For violations under the Takeover Regulations, the base amount ranges from Rs 2 lakh to Rs 20 lakh. For Insider Trading Regulations, it's Rs 2.5 lakh to Rs 25 lakh. Also, each count of disclosure violation adds up, leading to a higher indicative settlement amount.
These amounts are considered to be incommensurate with the nature of violations, SEBI has said.
"There could be cases where one large order by the entity is spread over a period for execution. Presently, the base amount adds up to each count of disclosure violation leading to a higher indicative settlement amount."
And so, the regulator has proposed to rationalise the base amount to Rs 2 lakh to Rs 11 lakh.
With the introduction of system driven disclosures, base amounts should be rationalised to reflect the evolving nature of the regulatory landscape, it has said.
Multiple Mitigating, Aggravating Factors Can Be Applied
The current regulations provide for certain mitigating, aggravating, deliberate and reckless factors which can be taken into account while arriving at the settlement amount.
For instance level of participation in default, proactive and exceptional cooperation during investigation, acceptance of responsibility and acknowledgement of misconduct etc.
SEBI has observed that multiple mitigating or aggravating factors are applicable to a single case. But the current scheme allows the application of such factors only once, even if many exist.
For instance, an applicant qualifying for the benefit under five factors in the mitigating factors will have the base value reduced only once, even though the five qualifying factors are applied to the facts of the case.

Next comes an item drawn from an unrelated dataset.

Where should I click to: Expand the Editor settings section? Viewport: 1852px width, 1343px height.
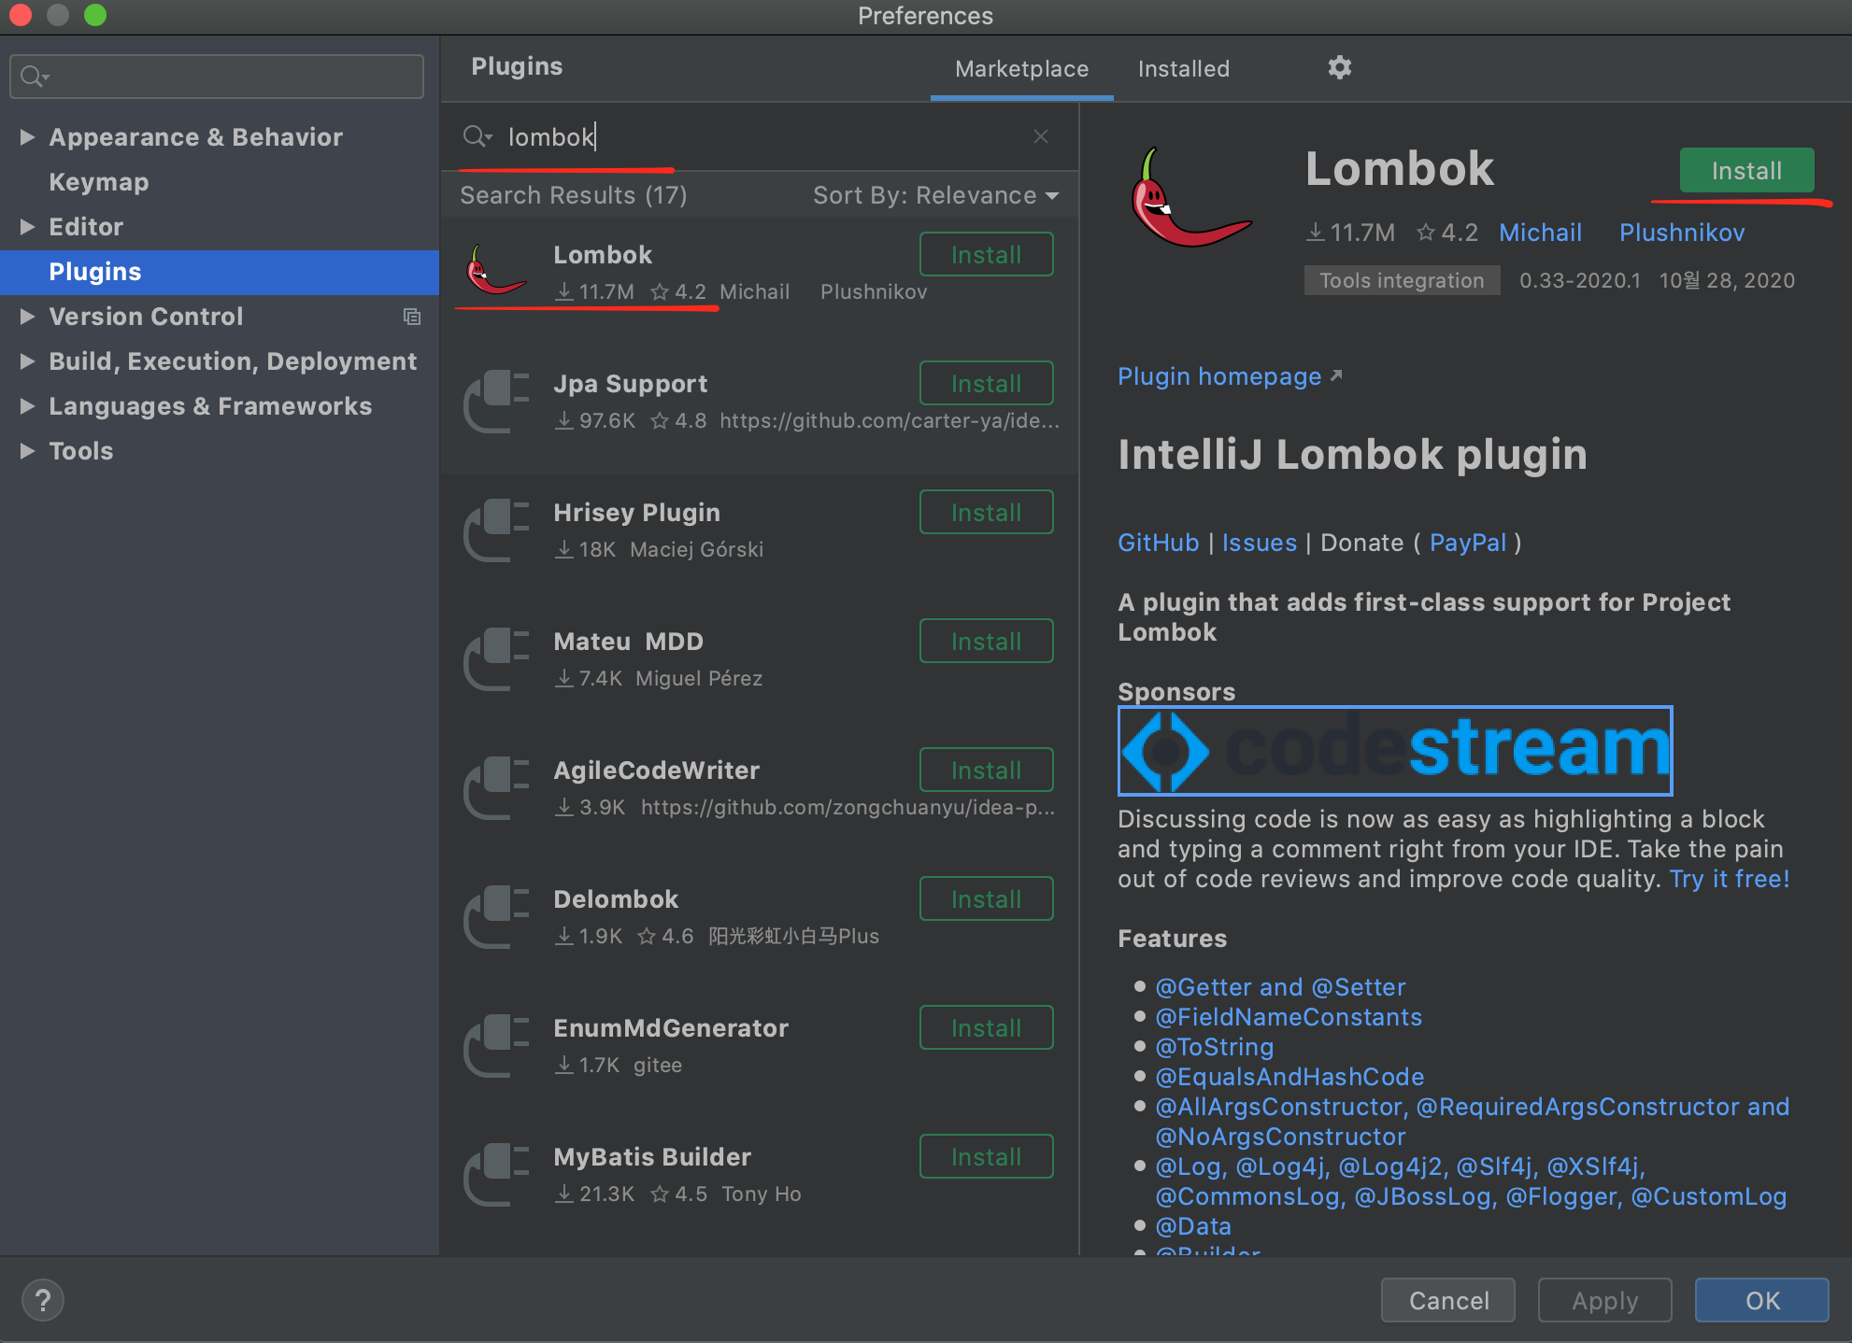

And so, SEBI has proposed that mitigating, aggravating, deliberate and reckless factors may be applied separately, based on the facts and circumstances of the case, subject to a maximum limit of three.
Harmonising Settlement And Judicial Proceedings
A case may have multiple entities involved, some of which may opt for settlement and other for judicial proceedings.

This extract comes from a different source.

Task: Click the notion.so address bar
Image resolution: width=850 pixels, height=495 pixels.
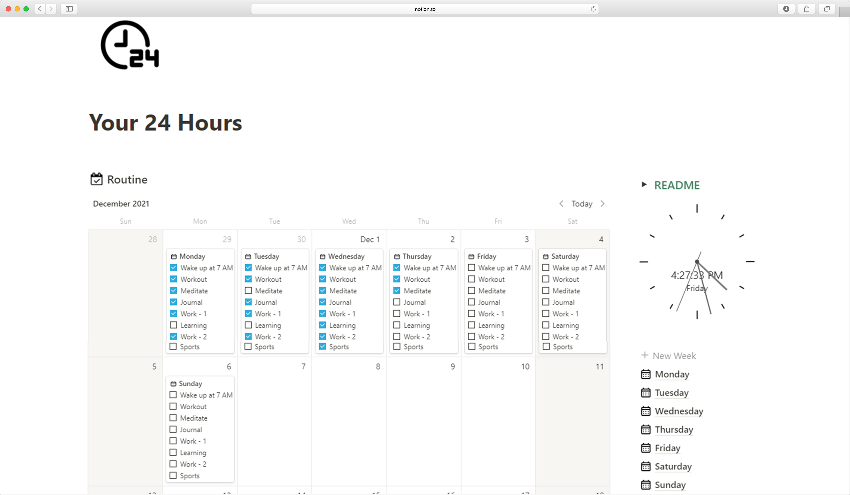Action: point(425,9)

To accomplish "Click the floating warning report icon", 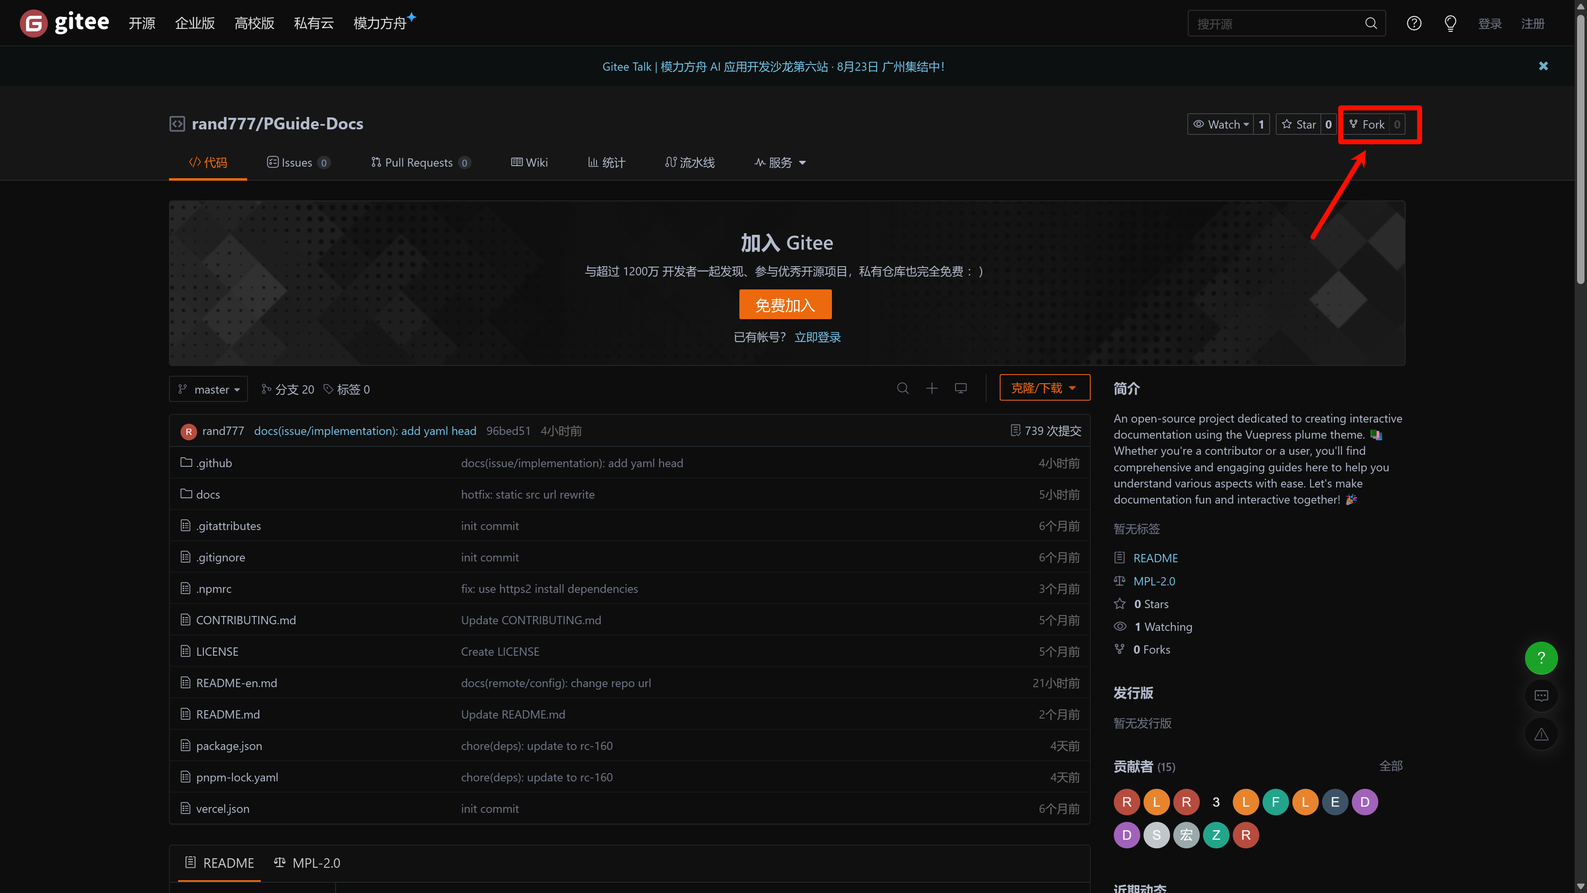I will click(x=1541, y=734).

To ensure impartial determination while maintaining the regulatory distinction between the settlement proceedings and the enforcement proceedings, a new guideline is proposed.
As per this, the internal committee, the High Powered Advisory Committee or panel of whole-time members may consider judicial orders against any other entity in the same investigation while determining the settlement terms.
Settlement Amount To Be Based On Role In Default
Under the current regulations, settlement terms for individuals versus companies are determined differently.
SEBI has proposed a change in approach. Settlement terms may be made based on the role attributable to the applicant in the alleged offence, it has stated.
The regulator has pointed out that peripheral entities, namely dummy directors, mule account holders, etc. are often persons from economically weaker sections of the society and they act as name lenders to the main perpetrators in a case. Similarly, layering of funds is also done using bank accounts of such persons or entities without their active knowledge.
And so, it has proposed to create a distinction between the peripheral and non-peripheral entities, with higher settlement terms for the latter.
Stakeholders have been given a deadline of Oct. 14 to share their comments with SEBI.